Published Jul 29, 2003
They have started something new at my facility. For all red area's, open areas, scratches and bruises or any other injuries of unknown origin we have a new policy. If we didn't see how it happened we have to call the administrative person oncall anytime day or night to report it. Then we have to fill out an incident report, an internal investigation form, initiate a care plan and document it in the nurses notes. This is for every single one. Our books have completely filled up with these nursing care plans. We are spending tons of time on this. The population we work with are mentally retarded and many of them have self injurious behaviors and often pick and scratch at themselves. This is quickly becoming overwhelming. So are other agencies doing this? We are being told it is mandated by the fed government because of sitations for not reporting these incidents in a timely manner. What I want to know is everyone having to do this or is this or facilities very stupid plan of correction. It is driving me nuts what tends to happen is that most of the other shifts do not want to deal with it so 3rd shift is most often the ones finding these things. So how about it is this all over or just my facility?
Actually, at the nursing home I worked at, we were required to file incident reports on all injuries even if it was just a scratch. We had to file them whether or not we saw how it happened, with the exception of pressure ulcers. We just got used to it over time and we also were given the reason of citations as the cause of all that new added paperwork.
Yup, we do that in Wisconsin also, even with injuries or bruises of unknown origin. The paperwork sucks!
We do an incident report(2 pages-one page is the details of the incident and injury the other is interventions and staff education) Then we do a wound measurement sheet because we measure all of our boo-boo's weekly and we always notify the next of kin (not the admin) Then we initiate the proper wound care protocol.....This has recently saved us-a resident sustained a skin tear which got infected and she was admitted to the hospital for IV antibx-the family was VERY unhappy with the care she received both with us and in the hospital.Nurses apparently expressed disbelief that such a wound could have gotten infected so fat-and told the family that we must not have been taking care of it....Luckily we could show them our wound care protocol and we check these areas every single shift...and docuemtn accordingly. Open communication with the families prevents alot of problems-the minute someone feels that you may be hiding something the trouble starts...
Open communication with the families prevents alot of problems-the minute someone feels that you may be hiding something the trouble starts... [/b]
ALL I CAN SAY IS AMEN. LETTING THE FAMILIES IN ON EVERTHING THAT HAPPENS SAVES YOUR HIDE!!!
VivaLasViejas, ASN, RN
I sympathize with you, angelbear......LTC paperwork is the WORST!! I was a care manager for a couple of years, and I had to investigate each and every red spot, bruise, scratch etc. on 40 residents, write up my findings on the incident reports, and call Senior Services for every single thing that could possibly be considered suspicious. I often had 15-20 incident reports land on my desk during the course of a day, and as you can imagine, I didn't have time for much else. Besides, how do you "investigate" when the only "witness" is demented?! And how many of these poor, fragile people are on Coumadin, or have parchment-thin skin, or pick at everything?
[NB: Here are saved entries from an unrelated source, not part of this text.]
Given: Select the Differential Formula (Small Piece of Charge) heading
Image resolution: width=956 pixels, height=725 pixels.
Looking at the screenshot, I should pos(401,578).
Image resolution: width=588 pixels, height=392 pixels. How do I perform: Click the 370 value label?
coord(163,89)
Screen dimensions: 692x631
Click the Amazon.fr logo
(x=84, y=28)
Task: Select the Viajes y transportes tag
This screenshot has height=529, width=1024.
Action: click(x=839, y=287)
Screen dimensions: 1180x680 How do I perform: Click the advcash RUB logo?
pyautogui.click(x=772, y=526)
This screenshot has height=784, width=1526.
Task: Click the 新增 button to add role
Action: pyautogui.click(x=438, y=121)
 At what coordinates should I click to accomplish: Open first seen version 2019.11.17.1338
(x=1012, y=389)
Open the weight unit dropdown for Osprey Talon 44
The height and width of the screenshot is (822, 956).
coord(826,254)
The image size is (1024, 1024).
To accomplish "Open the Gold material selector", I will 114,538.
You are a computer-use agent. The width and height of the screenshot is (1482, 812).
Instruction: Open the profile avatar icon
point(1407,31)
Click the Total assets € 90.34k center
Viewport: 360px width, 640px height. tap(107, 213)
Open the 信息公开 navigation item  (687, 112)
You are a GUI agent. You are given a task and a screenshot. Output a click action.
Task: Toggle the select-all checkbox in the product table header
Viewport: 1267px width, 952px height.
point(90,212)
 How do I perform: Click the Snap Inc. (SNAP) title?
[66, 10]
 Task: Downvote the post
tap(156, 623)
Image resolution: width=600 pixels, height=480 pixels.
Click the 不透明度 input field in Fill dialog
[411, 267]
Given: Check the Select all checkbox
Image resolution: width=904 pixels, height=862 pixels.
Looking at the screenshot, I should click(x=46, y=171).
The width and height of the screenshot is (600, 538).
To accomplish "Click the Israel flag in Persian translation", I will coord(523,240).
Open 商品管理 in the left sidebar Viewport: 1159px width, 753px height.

Needless to say, I'm glad I no longer work in LTC, even though I still feel bad about leaving because I know the elderly are NOT receiving good care in many cases. Then again, maybe I'm just dense because I've never been able to understand how taking RNs away from the bedside and snowing them under with paperwork makes for better care.....but that's a story for another day.
If it is "established behavior" such as self scratching or skin picking, then an incident report isn't necessary (where I used to work). But there better be something in the chart for each scratch and pick and a reason why the interventions didn't work or why they were not in place.
Red areas, bruises, skintears, falls (witnesses or not) all require an Inc. rpt.
Pt. to Pt incidents should also include a call to APS.
If you are having more than one (1) a day, then your residents aren't being watched well enough. Utilize activities. Get AFTER you CNA's to not leave the residents unattended.
Develop a plan to not have so many inc. Rpts.
I truely do understand the reasoning for this the purpose is to make sure that wounds are well cared for and are not due to abuse. I just feel that for our population it is impossible to keep up. On my shift alone 3rd we generally have at leaste two area's to report. I honestly feel it is more about the paper than the people. But I at leaste feel better that we are not alone. Thanks for the responses.